# Fin area and heat transfer direction

So, I was studying some fin design in a heat transfer course , and then came the part where the efficiency is to be calculated, then I noticed that when he calculated the surface area , the sides of a rectangular fin weren't included, so I searched and I found out that it was neglected because it's a one dimensional system, I understand how will that add an extra dimension, but I don't understand how is this a one dimensional system to begin with, we have conduction in $x$ direction and convection in $y$ direction so that's $2$ dimensional.

Edit: I just watched a video where he said he neglected the sides because they have negligible area...makes sense but I am not sure that this is $100\%$ right because he also ignored the tip and we don't ignore it in our course

This is treated as a quasi-one dimensional system because, if we label the horizontal direction as $x$ and the vertical one as $y$, then it is assumed that there are no temperature gradients in the $y$ or $z$ direction, so:

$$\frac{\partial T}{\partial y}=0, \frac{\partial T}{\partial z}=0$$

So the temperature in the $y$ and $z$-directions is considered uniform. To put it even more clearly, temperature is dependent only on $x$. Not doing so would require solving the 3D Fourier PDE:

$$\frac{\partial T}{\partial t}=\kappa\Big(\frac{\partial^2 T}{\partial x^2}+\frac{\partial^2 T}{\partial y^2}+\frac{\partial^2 T}{\partial z^2}\Big)+\frac{\dot{Q}(x,y)}{c_p \rho}$$

Which is mathematically far more challenging (for stationary state: $\frac{\partial T}{\partial t}=0$)

**Requests**
a: For the thread on fin area, decide whether each statement agrees with the text: (i) the answer assumes temperature depends only on the horizontal direction; (ii) the poster's course also ignores the fin tip; (iii) in the video, the sides were neglected because their area is negligible. Answer yes or no for each and quote the deciding words.
b: Transcribe the part of the thread on fin area that begins at the words "# Fin area and" and stops after the words "that's $2$ dimensional.".

**Provided records**
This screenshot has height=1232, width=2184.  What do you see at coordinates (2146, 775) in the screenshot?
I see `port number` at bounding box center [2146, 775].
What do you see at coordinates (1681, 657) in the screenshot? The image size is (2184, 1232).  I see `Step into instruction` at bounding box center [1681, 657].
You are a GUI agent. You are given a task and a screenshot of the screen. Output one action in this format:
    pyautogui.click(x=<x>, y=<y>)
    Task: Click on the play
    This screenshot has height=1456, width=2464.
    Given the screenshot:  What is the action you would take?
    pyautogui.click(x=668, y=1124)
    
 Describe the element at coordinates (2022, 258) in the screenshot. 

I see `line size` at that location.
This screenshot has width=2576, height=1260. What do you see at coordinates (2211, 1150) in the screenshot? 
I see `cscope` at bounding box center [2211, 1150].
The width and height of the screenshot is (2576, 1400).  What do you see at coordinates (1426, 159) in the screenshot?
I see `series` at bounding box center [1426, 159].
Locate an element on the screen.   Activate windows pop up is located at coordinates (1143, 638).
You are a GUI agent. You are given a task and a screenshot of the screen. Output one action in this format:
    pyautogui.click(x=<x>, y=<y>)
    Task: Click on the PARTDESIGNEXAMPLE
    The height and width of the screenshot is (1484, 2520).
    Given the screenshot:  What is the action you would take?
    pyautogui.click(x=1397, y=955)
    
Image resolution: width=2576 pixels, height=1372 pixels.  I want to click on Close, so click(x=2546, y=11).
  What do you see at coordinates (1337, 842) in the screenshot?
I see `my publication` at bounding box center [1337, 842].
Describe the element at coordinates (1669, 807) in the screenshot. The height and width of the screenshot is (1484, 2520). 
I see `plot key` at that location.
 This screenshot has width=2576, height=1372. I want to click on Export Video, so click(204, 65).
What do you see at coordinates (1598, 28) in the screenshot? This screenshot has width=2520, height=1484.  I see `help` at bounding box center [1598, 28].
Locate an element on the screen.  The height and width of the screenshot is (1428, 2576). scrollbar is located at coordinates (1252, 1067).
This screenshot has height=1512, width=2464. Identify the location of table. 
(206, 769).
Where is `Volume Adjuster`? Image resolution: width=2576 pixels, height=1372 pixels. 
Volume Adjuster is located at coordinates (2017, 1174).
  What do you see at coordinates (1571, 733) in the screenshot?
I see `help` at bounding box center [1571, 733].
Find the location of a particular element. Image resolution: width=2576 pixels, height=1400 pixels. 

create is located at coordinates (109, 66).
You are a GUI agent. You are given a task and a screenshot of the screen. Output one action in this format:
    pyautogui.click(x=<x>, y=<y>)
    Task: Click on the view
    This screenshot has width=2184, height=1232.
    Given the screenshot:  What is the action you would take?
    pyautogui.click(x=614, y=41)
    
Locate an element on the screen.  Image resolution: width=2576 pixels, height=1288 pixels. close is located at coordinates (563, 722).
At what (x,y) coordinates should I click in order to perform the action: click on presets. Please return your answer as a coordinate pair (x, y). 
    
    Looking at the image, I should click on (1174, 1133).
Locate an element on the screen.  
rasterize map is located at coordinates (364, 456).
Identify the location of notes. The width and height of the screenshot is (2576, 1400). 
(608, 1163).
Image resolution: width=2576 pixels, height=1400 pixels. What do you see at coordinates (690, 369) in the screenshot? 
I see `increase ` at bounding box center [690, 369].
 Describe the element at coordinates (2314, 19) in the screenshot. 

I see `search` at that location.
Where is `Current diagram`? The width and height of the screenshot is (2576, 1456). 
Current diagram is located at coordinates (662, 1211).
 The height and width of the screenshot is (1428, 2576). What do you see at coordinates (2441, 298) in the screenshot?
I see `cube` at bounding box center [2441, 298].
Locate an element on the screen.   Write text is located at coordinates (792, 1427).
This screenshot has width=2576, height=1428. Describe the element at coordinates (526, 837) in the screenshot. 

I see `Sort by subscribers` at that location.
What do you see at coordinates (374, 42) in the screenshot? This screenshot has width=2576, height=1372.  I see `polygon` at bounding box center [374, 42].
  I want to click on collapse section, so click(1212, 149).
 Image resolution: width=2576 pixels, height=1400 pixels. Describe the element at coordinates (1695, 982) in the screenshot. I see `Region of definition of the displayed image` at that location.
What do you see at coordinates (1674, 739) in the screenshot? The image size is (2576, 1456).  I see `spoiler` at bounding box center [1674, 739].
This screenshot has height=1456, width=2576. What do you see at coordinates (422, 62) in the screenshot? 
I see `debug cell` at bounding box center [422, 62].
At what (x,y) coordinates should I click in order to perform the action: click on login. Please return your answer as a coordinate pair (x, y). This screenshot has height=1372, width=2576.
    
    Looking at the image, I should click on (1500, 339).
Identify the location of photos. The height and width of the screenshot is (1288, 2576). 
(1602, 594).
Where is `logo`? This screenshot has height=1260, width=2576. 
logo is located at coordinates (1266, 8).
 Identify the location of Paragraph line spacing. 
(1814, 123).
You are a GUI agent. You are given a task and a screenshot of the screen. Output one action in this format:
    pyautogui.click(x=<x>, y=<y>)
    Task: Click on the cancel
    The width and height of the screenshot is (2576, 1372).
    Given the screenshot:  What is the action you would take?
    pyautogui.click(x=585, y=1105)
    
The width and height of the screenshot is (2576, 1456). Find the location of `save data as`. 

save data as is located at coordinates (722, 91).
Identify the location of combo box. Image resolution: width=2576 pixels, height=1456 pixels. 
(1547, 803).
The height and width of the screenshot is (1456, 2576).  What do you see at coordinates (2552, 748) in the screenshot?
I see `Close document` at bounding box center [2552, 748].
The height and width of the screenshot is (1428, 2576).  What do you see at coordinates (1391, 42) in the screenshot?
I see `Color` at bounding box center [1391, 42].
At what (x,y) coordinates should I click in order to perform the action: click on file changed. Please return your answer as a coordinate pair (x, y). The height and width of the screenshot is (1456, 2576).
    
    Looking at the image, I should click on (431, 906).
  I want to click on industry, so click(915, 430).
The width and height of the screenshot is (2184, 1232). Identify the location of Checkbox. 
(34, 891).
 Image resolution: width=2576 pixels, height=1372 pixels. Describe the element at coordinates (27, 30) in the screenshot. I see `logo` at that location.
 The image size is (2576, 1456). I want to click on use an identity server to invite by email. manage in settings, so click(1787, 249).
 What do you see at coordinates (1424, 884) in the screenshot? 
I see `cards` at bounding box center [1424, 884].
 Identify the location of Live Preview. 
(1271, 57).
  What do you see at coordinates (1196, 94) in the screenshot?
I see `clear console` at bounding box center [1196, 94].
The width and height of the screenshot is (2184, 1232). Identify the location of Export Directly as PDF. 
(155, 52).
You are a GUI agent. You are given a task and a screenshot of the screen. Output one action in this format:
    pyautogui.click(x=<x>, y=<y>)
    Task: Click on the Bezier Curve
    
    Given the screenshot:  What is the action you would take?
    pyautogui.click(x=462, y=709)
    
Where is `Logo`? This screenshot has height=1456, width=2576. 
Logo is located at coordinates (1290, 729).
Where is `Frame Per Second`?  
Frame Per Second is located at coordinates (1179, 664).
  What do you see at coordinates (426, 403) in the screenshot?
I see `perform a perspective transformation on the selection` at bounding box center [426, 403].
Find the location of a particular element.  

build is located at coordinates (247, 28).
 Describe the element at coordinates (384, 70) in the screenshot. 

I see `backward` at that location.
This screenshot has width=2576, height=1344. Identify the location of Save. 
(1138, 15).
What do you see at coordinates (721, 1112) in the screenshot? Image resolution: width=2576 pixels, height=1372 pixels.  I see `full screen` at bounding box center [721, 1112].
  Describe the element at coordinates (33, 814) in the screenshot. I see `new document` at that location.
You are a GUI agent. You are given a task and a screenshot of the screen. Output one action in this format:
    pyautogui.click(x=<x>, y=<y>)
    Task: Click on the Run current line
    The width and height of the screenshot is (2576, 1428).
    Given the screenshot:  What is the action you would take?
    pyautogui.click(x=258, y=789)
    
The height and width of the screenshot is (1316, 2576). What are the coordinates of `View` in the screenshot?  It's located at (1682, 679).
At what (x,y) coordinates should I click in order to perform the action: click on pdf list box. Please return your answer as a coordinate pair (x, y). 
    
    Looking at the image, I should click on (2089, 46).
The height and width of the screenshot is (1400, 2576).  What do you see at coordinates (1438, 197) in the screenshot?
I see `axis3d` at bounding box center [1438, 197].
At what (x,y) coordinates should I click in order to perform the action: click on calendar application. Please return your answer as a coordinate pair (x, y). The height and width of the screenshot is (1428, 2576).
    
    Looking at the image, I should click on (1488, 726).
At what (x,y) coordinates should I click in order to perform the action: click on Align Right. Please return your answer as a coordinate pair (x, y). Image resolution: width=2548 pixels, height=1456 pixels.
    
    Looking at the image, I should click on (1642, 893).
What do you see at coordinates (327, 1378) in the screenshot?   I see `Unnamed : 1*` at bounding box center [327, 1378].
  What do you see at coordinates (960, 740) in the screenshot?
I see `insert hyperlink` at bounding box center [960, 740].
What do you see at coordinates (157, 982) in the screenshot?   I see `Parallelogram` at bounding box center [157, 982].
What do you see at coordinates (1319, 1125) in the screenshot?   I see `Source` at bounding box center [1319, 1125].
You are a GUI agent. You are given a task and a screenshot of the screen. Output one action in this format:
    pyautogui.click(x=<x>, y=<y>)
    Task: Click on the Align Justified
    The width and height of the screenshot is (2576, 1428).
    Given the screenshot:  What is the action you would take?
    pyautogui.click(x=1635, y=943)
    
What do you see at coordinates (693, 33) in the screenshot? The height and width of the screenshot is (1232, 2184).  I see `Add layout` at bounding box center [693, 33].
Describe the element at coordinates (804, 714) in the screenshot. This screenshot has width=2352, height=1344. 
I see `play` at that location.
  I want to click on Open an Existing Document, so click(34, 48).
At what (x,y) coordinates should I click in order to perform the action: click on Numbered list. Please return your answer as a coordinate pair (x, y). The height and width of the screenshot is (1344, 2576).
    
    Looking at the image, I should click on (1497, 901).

**Exercise solutions**
a:
(i) Yes: "temperature is dependent only on $x$"
(ii) No: "he also ignored the tip and we don't ignore it in our course"
(iii) Yes: "he neglected the sides because they have negligible area"

b:
# Fin area and heat transfer direction

So, I was studying some fin design in a heat transfer course , and then came the part where the efficiency is to be calculated, then I noticed that when he calculated the surface area , the sides of a rectangular fin weren't included, so I searched and I found out that it was neglected because it's a one dimensional system, I understand how will that add an extra dimension, but I don't understand how is this a one dimensional system to begin with, we have conduction in $x$ direction and convection in $y$ direction so that's $2$ dimensional.